What is boiling water?

What is boiling water?

Water is said to be boiling when its temperature is such that the ambient pressure surrounding the water and the vapor pressure of the water are the same.

We call this temperature the “boiling point for this ambient pressure”.

The vapor pressure of water for a given ambient (air) pressure and for a given temperature, is the pressure of the vapor formed over the water in a closed container when evaporation and condensation are at equilibrium in the container. The vapor pressure of water for a given ambient pressure increases with temperature. For a given ambient pressure, we can do experiments and measure the vapor pressure for different temperatures thereby constructing a temperature vs. vapor pressure curve for water at that ambient pressure. By the definition in the first paragraph, the temperature at which this vapor pressure curve reaches the ambient pressure is the boiling point of water for that ambient pressure.
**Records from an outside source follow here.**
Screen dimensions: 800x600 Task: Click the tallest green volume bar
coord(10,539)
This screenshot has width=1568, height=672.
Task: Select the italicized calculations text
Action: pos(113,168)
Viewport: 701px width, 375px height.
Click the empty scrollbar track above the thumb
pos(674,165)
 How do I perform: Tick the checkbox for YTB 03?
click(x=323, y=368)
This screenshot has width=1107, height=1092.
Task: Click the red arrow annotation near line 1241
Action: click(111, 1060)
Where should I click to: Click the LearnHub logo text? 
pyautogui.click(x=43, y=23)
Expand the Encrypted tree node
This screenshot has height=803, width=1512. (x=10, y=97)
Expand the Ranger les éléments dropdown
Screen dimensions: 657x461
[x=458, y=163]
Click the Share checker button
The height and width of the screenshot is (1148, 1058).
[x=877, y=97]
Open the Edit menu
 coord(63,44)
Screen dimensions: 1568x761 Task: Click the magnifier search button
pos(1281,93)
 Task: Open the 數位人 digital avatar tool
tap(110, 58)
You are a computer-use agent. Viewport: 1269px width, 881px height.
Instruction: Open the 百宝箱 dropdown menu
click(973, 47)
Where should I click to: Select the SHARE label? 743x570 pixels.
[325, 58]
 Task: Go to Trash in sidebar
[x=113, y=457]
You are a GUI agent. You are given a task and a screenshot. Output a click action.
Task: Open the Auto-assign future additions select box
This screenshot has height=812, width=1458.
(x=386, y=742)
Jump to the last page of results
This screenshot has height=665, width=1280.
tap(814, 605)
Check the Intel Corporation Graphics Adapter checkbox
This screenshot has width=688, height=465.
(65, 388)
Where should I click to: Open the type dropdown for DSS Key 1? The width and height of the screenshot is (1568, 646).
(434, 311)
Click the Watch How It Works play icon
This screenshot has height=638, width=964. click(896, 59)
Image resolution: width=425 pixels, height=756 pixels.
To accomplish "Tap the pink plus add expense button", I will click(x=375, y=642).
When water reaches its boiling point it changes from the liquid phase (“liquid water”) to the gaseous phase (“steam” or “(water) vapor”). At the boiling point, any water molecule is equally likely to be in the liquid or gaseous phase. If the temperature is kept at the boiling point, the rate of molecules changing phase in either direction will be the same (in a closed system where no molecules can escape).

This is not to be confused with evaporation where water molecules on the surface having sufficient kinetic energy escape from the liquid to the gaseous phase, or electrolysis where water molecules are chemically changed into hydrogen and oxygen diatomic gas molecules. With boiling and evaporation the water molecules remain intact as water molecules; they just change phase. The main difference between boiling and evaporation is that evaporation is a surface only phase change phenomenon whereas boiling takes place throughout the liquid.

The boiling point temperature is the maximum temperature for liquid water. As more heat is absorbed by the liquid more of it changes to vapor. As heat is absorbed by the vapor, the liquid loses the corresponding amount of heat so heat must be supplied to keep the liquid at the boiling point. Thus all the heat absorbed by the water at the boiling point temperature is used to convert liquid to steam - and not to raise the temperature of the liquid water. 

The amount of heat needed to raise the temperature of a liquid or to convert a liquid to the vapor phase are characteristics of the substance having to do with its molecular and intermolecular structure. The  specific heat of a substance is the amount of energy ( the number of calories or joules) needed to raise one gram of the substance by one degree celsius (cal/g-°C or joules/g-°C). The heat of vaporization of a substance is the amount of energy (number of calories or joules) needed to convert one mole of the substance from the liquid phase at the boiling point to the vapor phase at the boiling point (cal/mole). That is, the heat of vaporization is the difference in the heat content between a mole of the liquid at the boiling point and heat content of the mole of steam it forms. The heat of vaporization of water is 44.0 kJ/mol (44,000 joules per mole). Of course the corresponding heat of condensation has the same magnitude in the opposite direction (i.e. a release of 44 kJ/mol).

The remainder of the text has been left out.